Pourquoi l’abattage de SBC, souvent payant jusque-là, semble-t-il d’un coup aussi péniblement poussif ? C’est que, frottant la farce sur la maille rugueuse du réel – ou disons, d’une réalité, celle de l’Amérique, cible des trois films -, les deux précédents films situait la farce précisément dans cette réalité-là, révélant qu’elle était, elle-même, la vraie farce. Que les quidams ou les officiels croisés sur la route de Borat et Brüno puissent effectivement croire à l’existence de ces personnages-là constituait l’efficace-même des gags, qui du coup ne révélaient leur force qu’avec un temps de retard, au moment où leur écho se répercutait dans ce grand vide – vide ahuri de l’époque, des médias, de l’Amérique moyenne. Ici les gags (à force d’acharnement, SBC en réussit quelques-uns, une poignée, évidemment) laissent place à un autre type de silence, un autre vide. Ce vide-là, on sent bien qu’il ne demande qu’à être rempli par des rires enregistrés, ceux de la télévision qui est le milieu naturel de SBC. Privés de cette ponctuation, ils laissent s’engouffrer, la plupart du temps, un vent de consternation, qui vient siffler plus d’une fois sur les 83 longues minutes que dure le film.

Si ces moments de flottement semblent requérir aussi naturellement l’assentiment factice des rires enregistrés, c’est aussi que le film entier procède d’une logique de second degré qui est par nature contradictoire avec le type de fiction auquel il prétend. On sait bien qu’à la télé ces rires viennent moins couronner l’efficace d’un gag que celui d’une performance. Ils s’adressent aux acteurs, et pas aux personnages : pendant que le public virtuel s’étouffe, c’est l’acteur qui prend la pose, et fait décrocher la fiction le temps de ce satisfecit. C’est d’ailleurs la beauté des sitcoms, entièrement dédiées au jeu, à l’éloge non masqué de la performance, et qui ne peuvent, par définition, se passer de ces rires chronométriques qui sont là pour la rendre visible. Le problème de la performance de SBC c’est qu’elle voudrait se montrer et en même temps se rendre invisible. On a régulièrement loué, depuis Borat, sa sidérante capacité à se fondre dans ses personnages, à ne faire plus qu’un avec eux, dans les films comme au-dehors. Sa logique procédait pourtant de l’exact contraire : avec cette vampirisation, c’est le génie revendiqué de SBC qui se signalait sans interruption – on ne voyait que lui. Et dans le cadre de canular qu’il s’était choisi, c’était une logique assez payante : les dupés faisaient rire précisément d’être dupes, de ne pas avoir reconnu Sacha Baron Cohen derrière Borat, derrière Brüno, ils faisaient rire d’opposer leur incurable premier degré à la bouffonnerie dans laquelle on les piégeait. Face à d’autres acteurs, au milieu d’un bal costumé généralisé, cette connivence-là n’a plus lieu d’être, et pourtant c’est elle qui tout au long du Dictator nous fait des clins d’oeil forcés.

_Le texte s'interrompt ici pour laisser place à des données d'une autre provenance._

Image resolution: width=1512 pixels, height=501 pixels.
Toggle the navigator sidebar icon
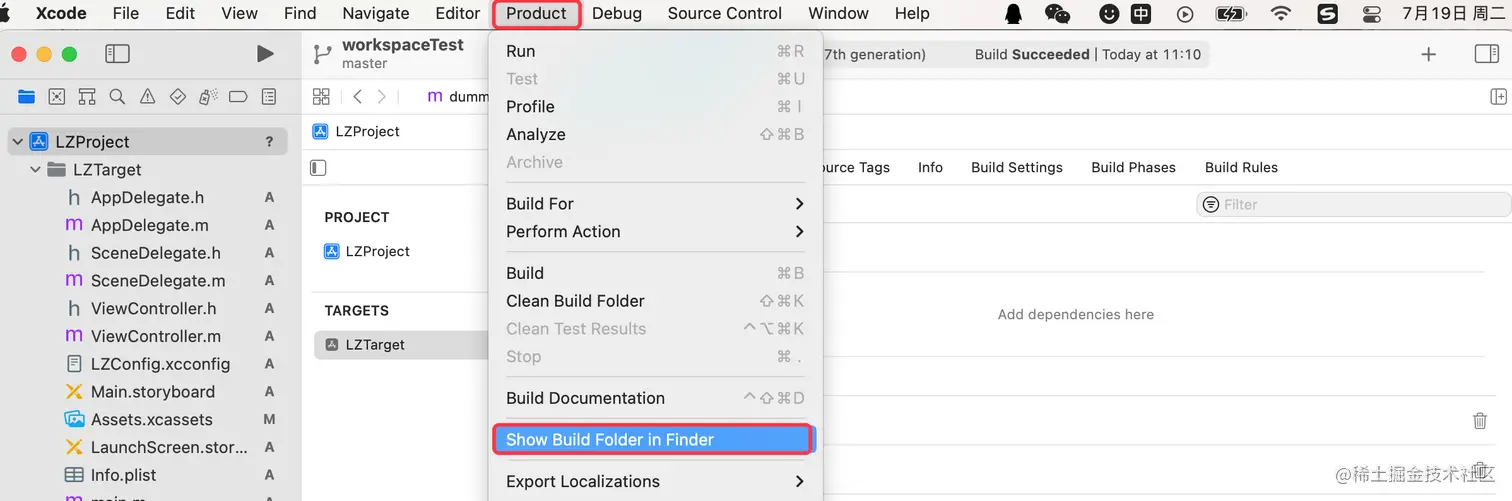click(117, 54)
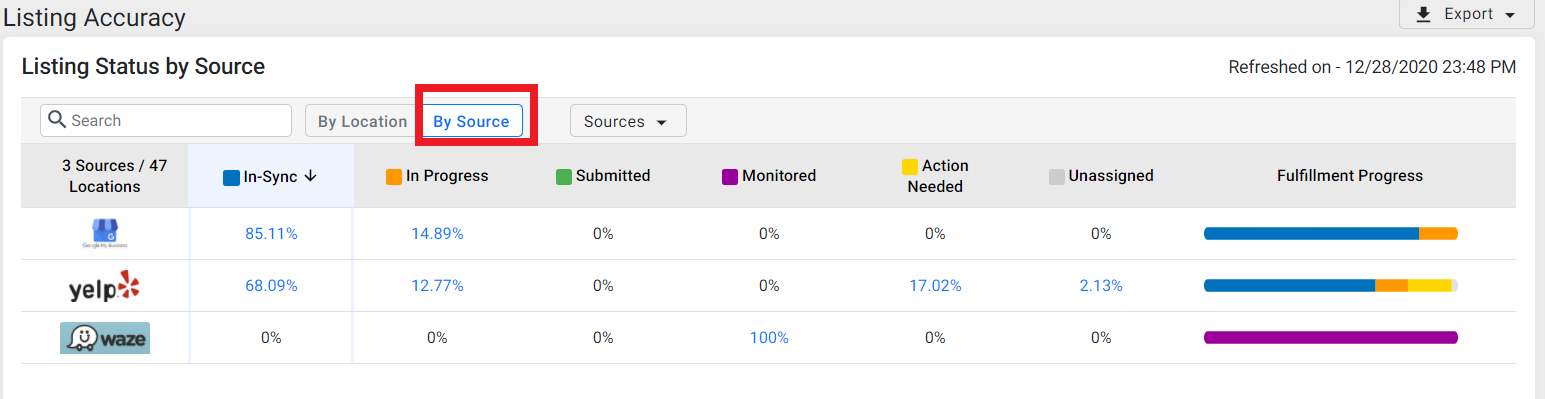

Pourquoi le film est-il mille fois moins drôle que Rien que pour vos cheveux, dont le terrain est proche et auquel on pense souvent ? Parce que le génie d’Adam Sandler consiste à jouer au premier degré un super agent du Mossad reconverti en coiffeur à mémères – comme le génie de Will Ferrell, brocardant l’Amérique dans les fictions d’Adam McKay (Ricky Bobby roi du circuit, Frangins malgré eux) consiste à croire absolument à l’innocence débile de ses personnages. SBC lui trône au-dessus d’Aladeen et du reste, qu’il regarde depuis le siège de connivence forcée où l’a installé Borat et d’où il n’en finit pas de nous faire des clins d’oeil. Cette malhonnêteté-là, qui est avant tout une incompréhension foncière des ressorts de la comédie, rend d’autant moins supportables les timides velléités subversives du film – qui, tapant sur tout le monde, ne tape plus sur personne, et se résout dans une tirade aussi peu inspirée que peu courageuse sur le fond fascistoïde de l’Amérique post-11/09 (sans blague?). Triste destin que celui de l’amiral Baron Cohen, dont la maigre artillerie comique n’enfonce plus que des portes ouvertes.